A repercussão de declarações racistas contra jogadores negros da seleção francesa ultrapassou o campo de jogo e mobilizou atletas, federações e autoridades durante a Copa do Mundo de 2026. A França enfrenta a Espanha nesta terça-feira (14), nos Estados Unidos, em uma das semifinais do torneio, enquanto o debate sobre discriminação racial ganhou força nas redes e nos bastidores da competição.

No domingo (11), veio à tona um artigo do ex-primeiro-ministro espanhol Mariano Rajoy, no poder entre 2011 e 2018, no qual ele afirmou que a França tem um “plantel de altíssimo nível”, mas “sem franceses”. A declaração foi interpretada como uma referência depreciativa à presença de jogadores descendentes de imigrantes, principalmente oriundos de antigas colônias na África. O comentário foi rebatido por jogadores espanhóis, como Pau Cubarsí e Borja Iglesias, e também pelo atual primeiro-ministro da Espanha, Pedro Sánchez, que chamou a fala de vergonha e escreveu: “que vença o melhor e que perca o racismo”.

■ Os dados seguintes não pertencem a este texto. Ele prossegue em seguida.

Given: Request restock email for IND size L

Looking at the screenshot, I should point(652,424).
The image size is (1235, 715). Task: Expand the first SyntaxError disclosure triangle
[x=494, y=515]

Antes disso, a senadora paraguaia Celeste Amarilla também havia feito insultos racistas contra Kylian Mbappé após a derrota do Paraguai para a equipe europeia. O atacante respondeu dizendo que a política era indigna da posição de representante dos paraguaios no parlamento. A Federação Francesa de Futebol manifestou apoio ao jogador, classificou as declarações como “absolutamente desprezíveis e inaceitáveis” e acionou a Procuradoria francesa, que abriu inquérito por injúria agravada e incitação ao ódio e à violência.

Para Marcelo Carvalho, diretor-executivo do Observatório da Discriminação Racial no Futebol, os episódios refletem um ambiente mais favorável à exposição do racismo, impulsionado pela ascensão da extrema-direita e pela sensação de anonimato na internet. Ele afirma que a Fifa tem adotado medidas para enfrentar o problema. Segundo o especialista, na primeira fase da Copa foram identificadas 89 mil publicações abusivas nas redes, número 13 vezes maior do que o registrado na Copa de 2022, sendo 11% de caráter racial.

Carvalho também citou a aplicação do Protocolo Vini Jr. de combate ao racismo, que levou à expulsão de dois jogadores — um do Paraguai e outro do Equador — depois de taparem a boca com as mãos ao discutirem em campo, gesto proibido por poder ocultar provas. Na avaliação do diretor, o posicionamento de atletas, federações e governos indica uma mudança de postura diante dos casos. “Não estamos mais deixando os casos passarem batido”, disse.